Types of accounts in the statements
The different financial statements discussed above contain certain relevant accounts. The number and nature of specific accounts that are included in these statements is determined by the type of business that an organization engages in. However, there are some basic and standard accounts that are found in the statements of nearly all businesses. The main accounts that are found in the income statement include revenues and expenses (Sinha, 2012). These accounts can be more specific. For instance, a firm can have accounts for such expenses as salaries and maintenance. Assets, equity and liabilities are the primary accounts found in the balance sheet (Sinha, 2012). As is the case with the accounts in the income statement, these accounts can be more specific. For instance, the general assets account can be composed of such smaller accounts as cash, petty cash, supplies, inventory and prepaid insurance, among many others. The statement of retained earnings is also made up of certain accounts. As has already been suggested in the discussion above, the specific account types are determined by the nature of business activities carried out by a firm. Net income and dividends are some of the accounts that can be found in a typical statement of retained earnings (Sinha, 2012). The statement of cash flows is typically composed of an account that details that cash flow from routine operations, an account with information on cash flow from investments and another that shows the cash involved in financing.
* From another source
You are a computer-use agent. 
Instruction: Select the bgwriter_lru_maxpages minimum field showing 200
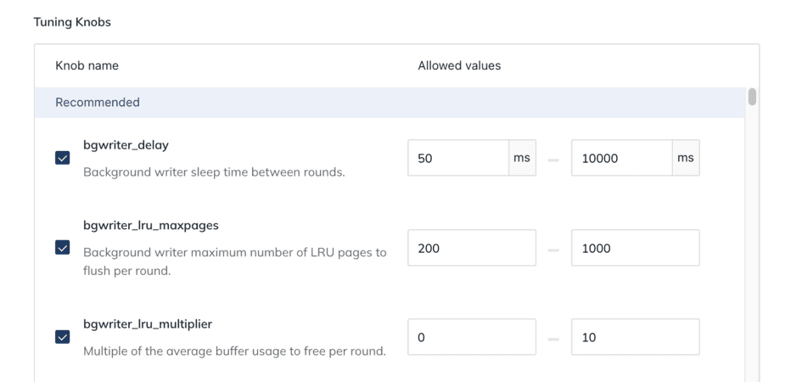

These accounts are rather broad and a business may choose to create smaller accounts for recording particular transactions.
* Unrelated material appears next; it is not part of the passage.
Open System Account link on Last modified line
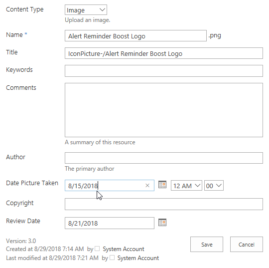The image size is (269, 268). pos(138,258)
Importance of statements to internal users
Internal stakeholders such as employees and managers are among the individuals who rely on financial statements. One of the important functions that these stakeholders use the statements for is to understand how the business is performing (“Use and Users”, n.d). For example, the managers can use the income statement to understand if the business is making profit. The employees can also use the financial statements to determine how profitable and stable the company is. This determination allows the employees to establish if the company is able to meet all its obligations and ensure that they are paid in good time. The internal stakeholders also rely on the financial statements for making decisions (“Use and Users”, n.d). For example, the balance sheet can offer the managers with insights that allow them to decide if there is need to purchase more stock.
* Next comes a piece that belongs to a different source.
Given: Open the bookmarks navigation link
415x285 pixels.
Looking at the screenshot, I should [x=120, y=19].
Importance to external users
Internal parties are not the only users of the financial statements. External stakeholders such as creditors, the government, investors and suppliers are among those who would find financial statements useful. The financial statements allow these parties to determine the financial strength of an organization so that they are able to make informed decisions (“Use and Users”, n.d). For example, investors may examine the company’s balance sheet and income statement to determine financial stability. They are then able to establish if the company is sufficiently stable to justify more investment. Lenders also rely on the financial statements to assess a company’s stability. The level of stability allows the lenders to determine if the company is able to honor its debt obligations. Suppliers would also find the financial statements useful because these statements enable them to determine if a company is able to pay for supplies (“Use and Users”, n.d).
The government and the general public are the other external parties who rely on the financial statements. The government uses these statements to determine how much tax a company is required to remit (“Use and Users”, n.d). The income statement allows the government to levy taxes on the profits that the company has made. The financial statements also allow the government to perform its regulatory role. For instance, an insurance company is required to hold certain amounts in reserve for meeting future claims. It is the mandate of the government to ensure that the reserves are indeed sufficient to meet these claims. The government may also examine a company’s financial statements to examine its growth and to identify if there are any opportunities for growth. The general public would also find financial statements to be useful (“Use and Users”, n.d). For instance, by examining these statements, the members of the public are able to make decisions regarding investing in the stock of a firm that is public traded.
In conclusion, that financial statements serve important purposes is not in question. Balance sheets, income statements, statement of retained earnings and statement of cash flows all shed light on the performance of an organization. These statements contain different accounts whose nature and specific contents depend on the affairs that an organization engages in. The statements of account are useful for different parties. Internal stakeholders rely on them to understand how the company is performing. External parties also use these statements to determine the stability of a firm. Given the important roles of these statements, it is important to ensure that they are accurate.
References
Peterson, P. P. & Fabozzi, F. J. (2012). Analysis of Financial Statements. Hoboken, NJ: John Wiley & Sons.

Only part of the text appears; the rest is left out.